I kind of want to make a site/app that aggregates literature. Kind of like an Amazon or Google Books, except that the content is decentralised – possibly under a restrictive copyright – and the only thing I'm providing is a set of programmatic instructions for the app to download the content from a third party.

It sort of exists for Arch Linux, for downloading third party software. You can download a package from the "Arch User Repository", which is a kind of makefile that installs the relevant dependencies, downloads the desired software, applies any patches if necessary, then builds it into a nice standard package ready to be installed, all the while respecting the copyright owner's original license.

I'm not sure if it's been done already, but the same sort of thing could be brought to literature (albeit with a nice market style interface). The benefit would be that the publisher gets promoted via whatever distribution method they choose, the end user gets (mostly) free content in a standardised layout, without having to deal with the lock-in and DRM that is rife the traditional publishing industry.

I realise the web is already sort of this platform, but there's several things I think can be made better:

  • Discoverability: most people I know don't want to go searching for content. They listen to the radio, watch the television, maybe buy a bestseller or two after the movie comes out. With a "frontend" to all the disconnected content on the web, one could easily cut out the cruft that accumulates in search results and discover awesome, polished prose that's worthy of reading in bed. Not only that, but this could serve as a kind of ubercatalog of things from other locations such as Project Gutenberg, Google Books, and really anything with a standard HTTP interface.
  • Format Shifting: People still publish things in all different formats. There's few things worse than having to deal with different formats. Kindle, Nook, PDF, ePUB, HTML, DocBook, ugh. While the first two are crippled with DRM, the latter three (among many others) are open and could be integrated into this service with relative ease.
  • Bookmarking: Stuff like Instapaper has laid the groundwork for this particular concept, allowing a person to save a page to read later and both this and Safari have a reading mode which strips out the cruft, leaving a consistent and distraction free reading environment.
  • Content Sanitation: The AUR model would allow the app to load a set of instructions for downloading and sanitising content. This might include fetching multiple pages in a web article, pulling in comments or related notes, converting PDF files to plain text (including programmatic instructions for fixing dodgy line breaks or PDF artefacts,) and probably lots more things I haven't thought of yet. There are some major benefits to this, namely the reading experience is made more consistent in the one interface.
  • Consistency: Presently you can get ebook readers that do any number of formats, but all these formats are markedly different ways of displaying content. This is really visible to the end user. This model could potentially unify these formats by ripping out the guts of them and rearranging the content in a consistent and readable manner.
  • Ownership: There's actually a market for a $2.99 downloadable copy of Ars Technica's three part feature on a 48 hour "game jam", which indicates to me that people like owning stuff. This system would allow a person to download their own digital copy of a publically available work which would effectively last forever, even if the original copy was moved or lost. While it's someone else's copyright, obviously, I suspect fair dealing could apply in this circumstance as all the actual copying is being done on the user's personal device as a sort of format shifting.
This model presents a whole number of niggles; copyright, accountability, who the hell is going to curate this library of things? An open project would be preferable, but would present its own set of challenges such as how to safely allow anyone in the world to have this kind of control over a client device.

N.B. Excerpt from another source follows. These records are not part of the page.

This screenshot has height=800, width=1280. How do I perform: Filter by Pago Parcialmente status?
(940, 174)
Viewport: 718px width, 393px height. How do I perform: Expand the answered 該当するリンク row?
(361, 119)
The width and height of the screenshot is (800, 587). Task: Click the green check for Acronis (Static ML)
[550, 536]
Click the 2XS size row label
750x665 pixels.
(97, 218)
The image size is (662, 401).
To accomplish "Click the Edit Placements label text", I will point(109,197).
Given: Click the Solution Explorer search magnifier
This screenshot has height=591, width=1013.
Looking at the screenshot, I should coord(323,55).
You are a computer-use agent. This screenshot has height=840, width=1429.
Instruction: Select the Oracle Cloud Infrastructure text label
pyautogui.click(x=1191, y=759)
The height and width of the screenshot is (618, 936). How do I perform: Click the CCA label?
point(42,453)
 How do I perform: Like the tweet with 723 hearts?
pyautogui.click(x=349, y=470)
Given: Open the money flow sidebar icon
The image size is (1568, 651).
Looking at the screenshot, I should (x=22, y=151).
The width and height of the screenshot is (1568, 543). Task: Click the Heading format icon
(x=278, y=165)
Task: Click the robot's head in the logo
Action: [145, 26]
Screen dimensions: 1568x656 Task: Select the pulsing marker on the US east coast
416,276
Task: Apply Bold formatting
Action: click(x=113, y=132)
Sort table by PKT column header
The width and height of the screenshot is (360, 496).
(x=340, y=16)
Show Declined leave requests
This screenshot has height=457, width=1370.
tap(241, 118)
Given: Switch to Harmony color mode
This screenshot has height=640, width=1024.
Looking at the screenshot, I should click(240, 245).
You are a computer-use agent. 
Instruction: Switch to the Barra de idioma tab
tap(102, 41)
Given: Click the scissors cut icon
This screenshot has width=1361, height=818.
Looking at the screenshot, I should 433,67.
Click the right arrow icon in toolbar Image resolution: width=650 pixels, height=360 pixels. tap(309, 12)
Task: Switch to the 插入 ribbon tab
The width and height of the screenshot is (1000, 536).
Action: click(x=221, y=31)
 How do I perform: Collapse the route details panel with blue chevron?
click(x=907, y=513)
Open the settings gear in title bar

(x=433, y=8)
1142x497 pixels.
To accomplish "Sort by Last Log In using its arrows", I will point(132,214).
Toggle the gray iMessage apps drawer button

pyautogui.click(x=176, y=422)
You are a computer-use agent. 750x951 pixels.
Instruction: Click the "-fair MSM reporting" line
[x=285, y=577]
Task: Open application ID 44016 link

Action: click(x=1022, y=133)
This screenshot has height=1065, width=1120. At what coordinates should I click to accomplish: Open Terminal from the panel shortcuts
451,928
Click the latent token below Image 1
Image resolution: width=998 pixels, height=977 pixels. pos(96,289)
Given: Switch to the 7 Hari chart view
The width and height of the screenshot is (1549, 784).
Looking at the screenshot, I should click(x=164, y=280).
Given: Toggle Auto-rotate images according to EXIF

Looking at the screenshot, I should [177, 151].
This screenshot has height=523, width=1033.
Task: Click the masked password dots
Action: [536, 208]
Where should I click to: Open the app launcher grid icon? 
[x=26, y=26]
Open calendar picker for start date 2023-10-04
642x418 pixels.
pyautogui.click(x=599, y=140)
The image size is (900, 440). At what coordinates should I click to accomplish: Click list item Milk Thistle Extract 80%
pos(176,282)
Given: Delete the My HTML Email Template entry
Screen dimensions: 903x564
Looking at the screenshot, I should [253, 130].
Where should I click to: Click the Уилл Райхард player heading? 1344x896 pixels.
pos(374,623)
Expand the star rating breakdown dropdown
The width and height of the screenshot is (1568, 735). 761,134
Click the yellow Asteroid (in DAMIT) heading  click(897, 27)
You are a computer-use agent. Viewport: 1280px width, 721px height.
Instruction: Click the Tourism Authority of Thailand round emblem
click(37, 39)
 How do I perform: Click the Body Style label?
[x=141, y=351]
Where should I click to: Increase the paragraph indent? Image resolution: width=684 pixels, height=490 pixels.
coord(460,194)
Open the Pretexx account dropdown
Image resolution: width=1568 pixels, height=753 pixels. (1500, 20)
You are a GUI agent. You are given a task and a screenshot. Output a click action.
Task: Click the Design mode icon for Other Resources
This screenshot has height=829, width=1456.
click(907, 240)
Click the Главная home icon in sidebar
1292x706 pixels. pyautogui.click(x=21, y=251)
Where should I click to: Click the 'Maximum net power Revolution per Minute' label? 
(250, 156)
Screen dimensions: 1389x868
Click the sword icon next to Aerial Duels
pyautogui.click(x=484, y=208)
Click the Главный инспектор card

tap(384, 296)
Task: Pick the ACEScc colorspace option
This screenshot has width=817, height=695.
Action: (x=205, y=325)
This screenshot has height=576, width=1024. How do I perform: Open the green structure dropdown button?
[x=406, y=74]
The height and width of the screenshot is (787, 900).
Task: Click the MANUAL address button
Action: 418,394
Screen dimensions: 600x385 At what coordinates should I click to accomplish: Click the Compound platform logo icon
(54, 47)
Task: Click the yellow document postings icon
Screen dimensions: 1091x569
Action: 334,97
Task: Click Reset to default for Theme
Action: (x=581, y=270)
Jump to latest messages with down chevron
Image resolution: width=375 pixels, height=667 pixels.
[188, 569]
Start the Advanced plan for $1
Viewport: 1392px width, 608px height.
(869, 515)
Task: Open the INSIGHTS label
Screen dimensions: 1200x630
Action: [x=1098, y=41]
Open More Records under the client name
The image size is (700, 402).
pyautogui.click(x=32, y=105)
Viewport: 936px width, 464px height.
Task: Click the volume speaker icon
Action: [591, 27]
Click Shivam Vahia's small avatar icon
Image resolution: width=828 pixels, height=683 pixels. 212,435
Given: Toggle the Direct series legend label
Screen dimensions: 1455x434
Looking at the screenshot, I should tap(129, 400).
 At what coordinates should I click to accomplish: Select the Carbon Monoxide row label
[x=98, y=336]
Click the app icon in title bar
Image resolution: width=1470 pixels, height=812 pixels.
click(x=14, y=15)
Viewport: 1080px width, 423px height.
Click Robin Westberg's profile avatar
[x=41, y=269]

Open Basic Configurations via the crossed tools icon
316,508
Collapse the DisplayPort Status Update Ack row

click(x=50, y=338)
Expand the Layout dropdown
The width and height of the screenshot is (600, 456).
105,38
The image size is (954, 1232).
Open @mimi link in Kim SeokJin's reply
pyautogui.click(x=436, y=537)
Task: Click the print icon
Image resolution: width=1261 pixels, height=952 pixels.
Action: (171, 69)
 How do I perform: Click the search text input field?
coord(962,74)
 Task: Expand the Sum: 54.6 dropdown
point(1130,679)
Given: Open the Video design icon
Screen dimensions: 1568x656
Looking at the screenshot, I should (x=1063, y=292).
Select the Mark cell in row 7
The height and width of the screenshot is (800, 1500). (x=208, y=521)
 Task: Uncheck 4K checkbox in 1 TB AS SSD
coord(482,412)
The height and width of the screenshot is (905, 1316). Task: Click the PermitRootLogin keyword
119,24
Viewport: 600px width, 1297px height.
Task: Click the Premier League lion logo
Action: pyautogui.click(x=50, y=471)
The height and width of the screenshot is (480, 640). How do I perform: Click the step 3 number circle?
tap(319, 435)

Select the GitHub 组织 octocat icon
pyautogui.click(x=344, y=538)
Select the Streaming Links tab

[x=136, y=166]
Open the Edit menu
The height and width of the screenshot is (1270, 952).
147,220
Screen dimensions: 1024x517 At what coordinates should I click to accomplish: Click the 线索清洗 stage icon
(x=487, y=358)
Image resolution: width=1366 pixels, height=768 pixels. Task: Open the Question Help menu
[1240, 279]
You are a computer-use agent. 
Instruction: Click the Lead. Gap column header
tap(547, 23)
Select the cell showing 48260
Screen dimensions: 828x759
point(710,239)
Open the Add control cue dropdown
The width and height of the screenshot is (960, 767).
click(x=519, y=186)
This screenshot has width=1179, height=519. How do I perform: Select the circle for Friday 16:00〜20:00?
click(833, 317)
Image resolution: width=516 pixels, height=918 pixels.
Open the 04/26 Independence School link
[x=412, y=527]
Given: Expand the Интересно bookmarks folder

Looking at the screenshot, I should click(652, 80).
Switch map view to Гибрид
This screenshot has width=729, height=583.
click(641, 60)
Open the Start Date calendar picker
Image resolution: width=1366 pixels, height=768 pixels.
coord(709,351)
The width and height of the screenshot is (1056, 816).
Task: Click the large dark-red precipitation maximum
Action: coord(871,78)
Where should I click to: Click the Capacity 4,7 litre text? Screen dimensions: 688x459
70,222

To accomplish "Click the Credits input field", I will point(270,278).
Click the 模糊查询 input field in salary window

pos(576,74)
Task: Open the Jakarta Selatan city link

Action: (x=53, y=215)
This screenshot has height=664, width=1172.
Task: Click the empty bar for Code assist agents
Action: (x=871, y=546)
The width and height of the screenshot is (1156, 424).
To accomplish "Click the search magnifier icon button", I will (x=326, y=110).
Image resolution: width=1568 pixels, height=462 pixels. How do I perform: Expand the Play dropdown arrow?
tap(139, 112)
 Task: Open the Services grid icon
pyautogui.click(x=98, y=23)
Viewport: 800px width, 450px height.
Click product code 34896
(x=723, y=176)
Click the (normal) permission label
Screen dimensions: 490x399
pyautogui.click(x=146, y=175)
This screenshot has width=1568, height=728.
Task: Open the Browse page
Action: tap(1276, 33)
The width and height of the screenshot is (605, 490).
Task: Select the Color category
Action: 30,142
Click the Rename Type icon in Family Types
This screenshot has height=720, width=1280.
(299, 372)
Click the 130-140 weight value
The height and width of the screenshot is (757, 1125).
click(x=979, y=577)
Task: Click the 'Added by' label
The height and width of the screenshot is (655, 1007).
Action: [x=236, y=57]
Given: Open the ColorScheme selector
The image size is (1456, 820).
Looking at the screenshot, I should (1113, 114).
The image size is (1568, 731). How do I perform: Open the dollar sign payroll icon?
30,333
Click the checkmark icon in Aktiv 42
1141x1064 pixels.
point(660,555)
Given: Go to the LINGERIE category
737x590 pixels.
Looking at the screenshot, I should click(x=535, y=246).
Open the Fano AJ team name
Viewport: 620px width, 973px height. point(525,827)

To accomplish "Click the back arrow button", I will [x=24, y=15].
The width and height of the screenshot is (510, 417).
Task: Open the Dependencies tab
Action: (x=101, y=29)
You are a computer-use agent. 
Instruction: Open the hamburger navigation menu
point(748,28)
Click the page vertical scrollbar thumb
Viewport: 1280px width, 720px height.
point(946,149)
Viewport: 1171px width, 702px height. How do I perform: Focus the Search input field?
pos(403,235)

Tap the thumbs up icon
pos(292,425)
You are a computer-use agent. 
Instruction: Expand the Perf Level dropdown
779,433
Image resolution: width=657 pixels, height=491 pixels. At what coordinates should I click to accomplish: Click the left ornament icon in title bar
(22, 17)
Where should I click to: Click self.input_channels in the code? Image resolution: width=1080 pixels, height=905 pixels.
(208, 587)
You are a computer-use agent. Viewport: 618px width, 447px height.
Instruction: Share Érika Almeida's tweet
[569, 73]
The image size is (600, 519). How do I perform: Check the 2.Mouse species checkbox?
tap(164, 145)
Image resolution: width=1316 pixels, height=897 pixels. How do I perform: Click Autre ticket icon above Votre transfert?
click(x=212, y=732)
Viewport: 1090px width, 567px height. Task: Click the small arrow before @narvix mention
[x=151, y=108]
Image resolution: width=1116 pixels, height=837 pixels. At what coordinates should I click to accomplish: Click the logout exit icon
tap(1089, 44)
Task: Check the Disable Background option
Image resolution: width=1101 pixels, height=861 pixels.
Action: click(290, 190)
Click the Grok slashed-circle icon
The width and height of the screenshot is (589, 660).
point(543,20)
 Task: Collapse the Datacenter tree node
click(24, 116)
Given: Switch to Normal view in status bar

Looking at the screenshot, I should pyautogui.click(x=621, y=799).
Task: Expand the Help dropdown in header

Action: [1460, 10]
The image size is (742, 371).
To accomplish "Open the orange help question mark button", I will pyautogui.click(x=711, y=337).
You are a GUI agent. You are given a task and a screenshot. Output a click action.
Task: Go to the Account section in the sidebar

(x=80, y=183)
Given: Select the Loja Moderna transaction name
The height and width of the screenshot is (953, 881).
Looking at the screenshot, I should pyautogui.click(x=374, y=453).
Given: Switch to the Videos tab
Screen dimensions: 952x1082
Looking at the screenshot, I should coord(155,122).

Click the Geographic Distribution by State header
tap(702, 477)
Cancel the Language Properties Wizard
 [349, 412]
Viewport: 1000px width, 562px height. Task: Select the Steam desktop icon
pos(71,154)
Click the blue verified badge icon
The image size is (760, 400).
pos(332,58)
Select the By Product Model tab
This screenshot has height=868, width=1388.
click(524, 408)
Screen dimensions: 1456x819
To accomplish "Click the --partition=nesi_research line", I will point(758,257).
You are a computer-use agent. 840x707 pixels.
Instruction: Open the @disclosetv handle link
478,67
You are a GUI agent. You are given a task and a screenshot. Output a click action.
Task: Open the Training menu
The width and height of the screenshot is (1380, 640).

I've been thinking about this for a while, and while my thinking thinking overly technical my underlying sentiment is that I just want something lovely on the web to make it easier for me to find great content to stimulate my brain that isn't encumbered by shit. I want to force rich semantic goodness on the rest of the web rather than wait for it to happen of its own accord. It feels a bit like my idea betrays the spirit of the world wide web, but I suppose it's in a way that could possibly inspire a better one.